Some businesses may voluntarily chose to register for VAT. This may be because:

  • They expect to grow rapidly and would prefer to be registered for VAT from the start so that they don’t have to amend their pricing

  • All their customers are VAT registered businesses so registering enables them to reclaim the VAT from on their purchases

  • To give the impression of a business that is larger than it is. Generally, businesses can register for VAT online via this link.

Update - The budget in March 2024 increase the VAT registration threshold to £90,000.

What happens when you register for VAT?

Whilst you wait for you VAT number to be issued, you cannot include VAT on your invoices but you can increase your prices so as to cover off the VAT that will be due to HMRC – you will then need to reissue invoices with the correct breakdown on the invoice so that customers can reclaim their VAT.

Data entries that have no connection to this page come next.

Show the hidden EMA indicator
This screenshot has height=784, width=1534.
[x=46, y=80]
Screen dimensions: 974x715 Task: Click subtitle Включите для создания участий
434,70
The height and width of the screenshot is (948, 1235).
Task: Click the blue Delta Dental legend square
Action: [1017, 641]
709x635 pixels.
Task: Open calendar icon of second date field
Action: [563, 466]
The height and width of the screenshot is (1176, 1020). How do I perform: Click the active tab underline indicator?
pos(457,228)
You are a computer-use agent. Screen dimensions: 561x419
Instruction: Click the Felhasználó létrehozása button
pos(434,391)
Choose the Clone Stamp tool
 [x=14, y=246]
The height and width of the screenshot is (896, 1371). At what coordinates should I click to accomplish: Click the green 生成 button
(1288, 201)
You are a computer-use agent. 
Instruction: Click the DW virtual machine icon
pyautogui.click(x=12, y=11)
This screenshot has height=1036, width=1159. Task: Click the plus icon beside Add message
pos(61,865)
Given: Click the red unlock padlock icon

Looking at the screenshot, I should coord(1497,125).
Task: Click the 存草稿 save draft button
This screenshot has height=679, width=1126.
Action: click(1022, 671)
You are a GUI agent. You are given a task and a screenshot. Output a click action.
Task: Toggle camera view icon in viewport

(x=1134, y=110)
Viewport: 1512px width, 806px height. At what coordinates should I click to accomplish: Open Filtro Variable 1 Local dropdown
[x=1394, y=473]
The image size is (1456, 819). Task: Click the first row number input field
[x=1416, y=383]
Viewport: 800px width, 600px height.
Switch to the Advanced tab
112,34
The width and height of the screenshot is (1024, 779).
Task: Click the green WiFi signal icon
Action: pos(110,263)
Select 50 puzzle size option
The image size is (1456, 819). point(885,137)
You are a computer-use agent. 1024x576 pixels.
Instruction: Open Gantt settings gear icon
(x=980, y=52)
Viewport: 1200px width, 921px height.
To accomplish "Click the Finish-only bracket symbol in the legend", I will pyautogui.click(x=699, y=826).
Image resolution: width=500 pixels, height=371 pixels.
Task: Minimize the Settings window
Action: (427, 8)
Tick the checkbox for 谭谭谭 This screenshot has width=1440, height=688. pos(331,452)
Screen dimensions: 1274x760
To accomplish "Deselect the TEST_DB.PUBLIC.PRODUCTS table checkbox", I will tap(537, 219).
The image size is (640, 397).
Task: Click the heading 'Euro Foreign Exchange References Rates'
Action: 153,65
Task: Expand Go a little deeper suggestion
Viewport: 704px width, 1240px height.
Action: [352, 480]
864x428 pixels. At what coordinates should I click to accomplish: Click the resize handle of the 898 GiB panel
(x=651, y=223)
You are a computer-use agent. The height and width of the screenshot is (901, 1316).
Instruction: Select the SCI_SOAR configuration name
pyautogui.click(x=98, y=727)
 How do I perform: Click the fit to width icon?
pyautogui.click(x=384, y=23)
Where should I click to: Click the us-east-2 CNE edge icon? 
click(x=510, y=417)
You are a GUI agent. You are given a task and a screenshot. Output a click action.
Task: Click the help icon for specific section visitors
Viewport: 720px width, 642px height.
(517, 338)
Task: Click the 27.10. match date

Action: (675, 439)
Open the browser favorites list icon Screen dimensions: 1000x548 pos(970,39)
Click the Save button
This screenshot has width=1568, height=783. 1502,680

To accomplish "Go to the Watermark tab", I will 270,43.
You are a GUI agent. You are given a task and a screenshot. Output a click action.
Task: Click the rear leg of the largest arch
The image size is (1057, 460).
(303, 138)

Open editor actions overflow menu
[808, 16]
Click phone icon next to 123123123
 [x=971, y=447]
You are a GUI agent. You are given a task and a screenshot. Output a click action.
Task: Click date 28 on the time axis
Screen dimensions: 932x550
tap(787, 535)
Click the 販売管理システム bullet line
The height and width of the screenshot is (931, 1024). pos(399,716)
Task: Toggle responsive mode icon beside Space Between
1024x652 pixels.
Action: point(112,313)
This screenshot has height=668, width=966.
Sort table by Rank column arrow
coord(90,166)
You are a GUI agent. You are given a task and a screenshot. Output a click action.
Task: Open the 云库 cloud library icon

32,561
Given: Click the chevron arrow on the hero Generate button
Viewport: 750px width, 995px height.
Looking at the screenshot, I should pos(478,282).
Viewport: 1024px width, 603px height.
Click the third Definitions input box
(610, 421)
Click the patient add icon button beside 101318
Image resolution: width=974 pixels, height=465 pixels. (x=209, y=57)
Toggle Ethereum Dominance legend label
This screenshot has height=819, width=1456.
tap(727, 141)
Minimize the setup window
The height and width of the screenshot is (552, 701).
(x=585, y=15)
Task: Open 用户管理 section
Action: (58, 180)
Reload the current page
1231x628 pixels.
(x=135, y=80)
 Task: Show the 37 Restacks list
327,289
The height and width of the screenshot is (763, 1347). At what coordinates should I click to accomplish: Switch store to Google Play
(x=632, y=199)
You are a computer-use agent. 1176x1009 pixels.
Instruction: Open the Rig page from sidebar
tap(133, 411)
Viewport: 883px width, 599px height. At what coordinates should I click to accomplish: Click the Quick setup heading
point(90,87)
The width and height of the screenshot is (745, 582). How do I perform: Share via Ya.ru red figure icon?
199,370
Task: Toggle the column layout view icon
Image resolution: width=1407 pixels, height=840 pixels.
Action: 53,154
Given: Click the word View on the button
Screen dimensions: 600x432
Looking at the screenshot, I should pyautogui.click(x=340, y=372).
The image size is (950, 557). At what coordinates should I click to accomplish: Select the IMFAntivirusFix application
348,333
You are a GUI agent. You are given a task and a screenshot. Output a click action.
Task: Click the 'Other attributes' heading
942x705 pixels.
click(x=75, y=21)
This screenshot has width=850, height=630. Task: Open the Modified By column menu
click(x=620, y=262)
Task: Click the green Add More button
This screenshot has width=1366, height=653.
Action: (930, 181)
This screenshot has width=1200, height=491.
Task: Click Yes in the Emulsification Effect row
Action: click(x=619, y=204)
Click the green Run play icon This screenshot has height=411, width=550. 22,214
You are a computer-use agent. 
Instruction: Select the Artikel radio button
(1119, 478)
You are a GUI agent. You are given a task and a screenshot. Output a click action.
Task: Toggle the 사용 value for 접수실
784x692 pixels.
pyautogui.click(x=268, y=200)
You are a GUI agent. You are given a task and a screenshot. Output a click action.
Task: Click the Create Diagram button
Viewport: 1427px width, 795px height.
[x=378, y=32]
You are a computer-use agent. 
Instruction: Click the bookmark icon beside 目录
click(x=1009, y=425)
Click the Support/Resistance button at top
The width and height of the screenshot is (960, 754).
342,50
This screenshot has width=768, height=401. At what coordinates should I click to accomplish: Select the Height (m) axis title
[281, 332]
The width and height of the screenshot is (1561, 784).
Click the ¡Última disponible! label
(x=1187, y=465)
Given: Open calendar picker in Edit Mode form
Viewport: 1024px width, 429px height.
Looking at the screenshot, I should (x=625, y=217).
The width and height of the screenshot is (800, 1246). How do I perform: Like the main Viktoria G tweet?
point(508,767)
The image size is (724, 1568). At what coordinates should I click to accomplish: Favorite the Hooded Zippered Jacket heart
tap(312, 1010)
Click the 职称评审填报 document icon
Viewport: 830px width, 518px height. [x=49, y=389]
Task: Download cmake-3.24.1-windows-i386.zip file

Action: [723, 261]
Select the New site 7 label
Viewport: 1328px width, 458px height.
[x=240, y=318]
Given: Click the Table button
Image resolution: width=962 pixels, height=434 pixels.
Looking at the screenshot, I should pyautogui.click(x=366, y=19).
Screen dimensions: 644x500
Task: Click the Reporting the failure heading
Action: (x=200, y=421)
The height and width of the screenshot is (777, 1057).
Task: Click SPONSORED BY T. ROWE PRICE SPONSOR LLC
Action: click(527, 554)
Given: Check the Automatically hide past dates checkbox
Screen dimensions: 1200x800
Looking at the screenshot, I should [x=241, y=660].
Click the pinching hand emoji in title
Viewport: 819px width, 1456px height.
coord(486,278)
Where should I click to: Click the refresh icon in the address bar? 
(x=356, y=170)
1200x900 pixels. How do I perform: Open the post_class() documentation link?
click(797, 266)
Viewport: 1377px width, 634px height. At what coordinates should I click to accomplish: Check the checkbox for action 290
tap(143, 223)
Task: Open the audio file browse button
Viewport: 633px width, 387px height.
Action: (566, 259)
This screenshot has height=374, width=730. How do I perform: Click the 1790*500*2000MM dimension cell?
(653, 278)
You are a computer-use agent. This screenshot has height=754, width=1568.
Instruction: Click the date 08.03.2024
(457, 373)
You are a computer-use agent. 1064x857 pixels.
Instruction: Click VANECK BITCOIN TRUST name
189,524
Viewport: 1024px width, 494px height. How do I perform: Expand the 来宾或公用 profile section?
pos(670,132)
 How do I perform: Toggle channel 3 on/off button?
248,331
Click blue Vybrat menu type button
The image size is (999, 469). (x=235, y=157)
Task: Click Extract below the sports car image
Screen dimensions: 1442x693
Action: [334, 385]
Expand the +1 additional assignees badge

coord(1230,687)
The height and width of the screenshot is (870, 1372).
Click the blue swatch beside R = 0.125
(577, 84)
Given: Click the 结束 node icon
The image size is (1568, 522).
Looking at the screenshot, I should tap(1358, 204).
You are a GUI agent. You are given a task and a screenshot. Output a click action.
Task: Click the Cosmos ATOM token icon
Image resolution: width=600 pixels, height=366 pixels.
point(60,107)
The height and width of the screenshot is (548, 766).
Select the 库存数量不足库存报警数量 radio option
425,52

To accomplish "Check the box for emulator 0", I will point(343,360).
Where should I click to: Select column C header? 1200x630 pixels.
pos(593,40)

Once you are registered and have your 9 digit VAT number, you must include this on your invoices and will need to submit a quarterly VAT return to HMRC using appropriate software. You have one month and a week to submit and pay your VAT each quarter (unless you set up a DD with HMRC and then they take this payment about 1 month and 10 days after the quarter end).

The VAT payable to HMRC is the VAT on the invoices you have raised / sales you have made less the VAT that you can reclaim on your purchases in that period.

Submitting and paying your VAT on time is really important as there are penalties for late submission and late payment. These are now points based and points accumulate and also clear off after a certain period of time. If you want to know more about the penalty regime then you can read about it here https://www.gov.uk/government/collections/vat-penalties-and-interest

If you think you will struggle to pay your VAT bill on time then it is best to speak to HMRC and request a “time to pay arrangement”, you will still pay interest etc on the late payment but being upfront with HMRC and agreeing when payments will be made is always the best plan.

VAT Schemes

There are a few VAT schemes in place that can help simplify how businesses calculate and pay their VAT – they do not alter how you charge VAT to your customers, these are still at the rates detailed above.

Flat Rate Scheme

Under this scheme you pay a set percentage of gross turnover (so VAT inclusive turnover) to HMRC each return rather than VAT on sales less VAT on purchases. You can only use this scheme if you are a small business with annual taxable turnover of £150k or less (excluding VAT). The percentage is set depending on your industry and type of business.

Annual Accounting scheme

If your VAT taxable turnover is £1.35 million or less, you may be eligible for the annual accounting scheme – this is where you submit one VAT return each year instead of one each quarter but you still make advanced payments to HMRC of the VAT based on your last return or on estimates if you are new to VAT. Personally, I think paying based on what is actually due rather than estimates is going to be better for managing your business and there’s a real risk that business records aren’t kept up to date on a timely basis if you only submit one return a year.

Cash Accounting scheme

Again, VAT taxable turnover needs to be £1.35 million or less to be eligible for the cash accounting scheme. Under this scheme you pay the VAT to HMRC when you are paid by your customers rather than when you raise the invoice. If you have very long payment terms this might be of use, but for most businesses you should have been paid by the time the VAT is due to be paid: raise an invoice on the last day of the VAT quarter on 30 day terms and you would be paid at the end of the next month and the VAT would be payable to HMRC one month and a week after the quarter end.

It is always best to seek the advice of an accountant to see if any of theses scheme would be suitable for you.